The Who: Call in the Search Excellence Team
Accenture's internal IT organization, also known as the CIO Group, is made up of nearly 8,000 people who support the company's over 400K employees – everyone from call center and application outsourcing employees to consultants on the line. The group is charged with working on a range of applications, including an internal portal, a knowledge platform, a collaboration platform, and enterprise search.
To address the need to modernize their search platform, Accenture created a 25-person Search Excellence Team within the CIO Group. Team members based in Manila and Chicago were charged with focusing on not only the technology of search, but also the ongoing improvement and processes of search.
The What: Replacing Black Boxes with Search Visibility
Search has historically been viewed as an experience leaving Accenture users wanting better. People knew that information was there, but since they weren't always able to find it efficiently, they ended up frequently abandoning searches. Employees were frustrated and annual surveys showed search as one of the least favored applications provided by Accenture to its employees.
Although the Search Excellence team knew that users were dissatisfied, they lacked the visibility and tools to measure and influence search rankings. "Black box" solutions failed to provide them with the information they needed (like why certain results were popping to the top) to make improvements. They made content-side updates, but with 50 content sources and many millions of items, it was time consuming to test and implement changes.
"We wanted to introduce a service that brought our search capability to another level," said Chip Allen, senior manager at Accenture. "It had to be seamless, easy to find what you're looking for and just a much better process overall."
The Why: Search Engine Flexibility Fuels Speed, Continuous Improvement
In July 2016, 10 months after the original proof of concept, the Search Excellence team broke new ground, introducing a continuous improvement approach to search through the innovative use of open source search technology coupled with custom extensions and tooling. Accenture chose Elasticsearch because it offered transparency into search results and a flexible query language.
Now they could open up the hood and tune the engine the way they wanted it to work.
"The number one thing Elastic did was give us visibility into the search engine," said Chip. "We were able to get deep insight into the rationale of why certain results were showing up to better optimize and deliver search results."
Today, the team can monitor which search terms may not be getting the expected results and figure out why: is there a gap in the content available, or is it a matter of content not appearing in searches?

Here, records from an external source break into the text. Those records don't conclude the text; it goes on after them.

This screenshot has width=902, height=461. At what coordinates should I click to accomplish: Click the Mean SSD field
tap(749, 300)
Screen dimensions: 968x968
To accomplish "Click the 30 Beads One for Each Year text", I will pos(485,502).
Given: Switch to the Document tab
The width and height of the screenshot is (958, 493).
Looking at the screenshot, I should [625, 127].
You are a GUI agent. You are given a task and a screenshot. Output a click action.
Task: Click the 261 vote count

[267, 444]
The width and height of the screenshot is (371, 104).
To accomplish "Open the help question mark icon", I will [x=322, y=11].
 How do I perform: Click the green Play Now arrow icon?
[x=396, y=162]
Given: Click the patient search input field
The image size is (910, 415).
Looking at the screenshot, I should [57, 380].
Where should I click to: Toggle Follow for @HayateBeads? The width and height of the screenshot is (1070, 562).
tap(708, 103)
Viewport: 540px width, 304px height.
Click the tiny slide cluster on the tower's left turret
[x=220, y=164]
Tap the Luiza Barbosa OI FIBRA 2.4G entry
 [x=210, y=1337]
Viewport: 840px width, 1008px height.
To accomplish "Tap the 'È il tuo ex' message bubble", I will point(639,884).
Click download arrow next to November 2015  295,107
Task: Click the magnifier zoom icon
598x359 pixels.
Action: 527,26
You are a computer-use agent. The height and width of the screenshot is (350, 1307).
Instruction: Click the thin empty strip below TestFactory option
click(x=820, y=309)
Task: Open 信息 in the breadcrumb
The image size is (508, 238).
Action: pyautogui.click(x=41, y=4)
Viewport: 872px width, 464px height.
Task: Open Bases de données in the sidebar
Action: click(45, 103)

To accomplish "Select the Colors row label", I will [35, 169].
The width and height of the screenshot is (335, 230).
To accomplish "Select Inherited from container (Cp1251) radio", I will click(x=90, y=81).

For example, when the team identified that searches for "Fitbit" were trending, but yielding no results, they realized that employees were looking for the company's new fitness tracker program, "Accenture Active." They were able to easily enrich the results, even though "Fitbit" doesn't appear anywhere on the site.
Every time the team learns something new, they can quickly understand how the current relevancy is preventing the right result, propose and test changes, and quickly put the refined model into production.
The How: Optimizing Data to Generate the Accurate Search Results
In addition to the core Elasticsearch engine, the Accenture team added layers to improve, normalize and enrich the metadata across multiple data sources. The resulting solution includes five main components: a crawler, enrichment layer, Elasticsearch search engine, user presentation, and reporting and analytics.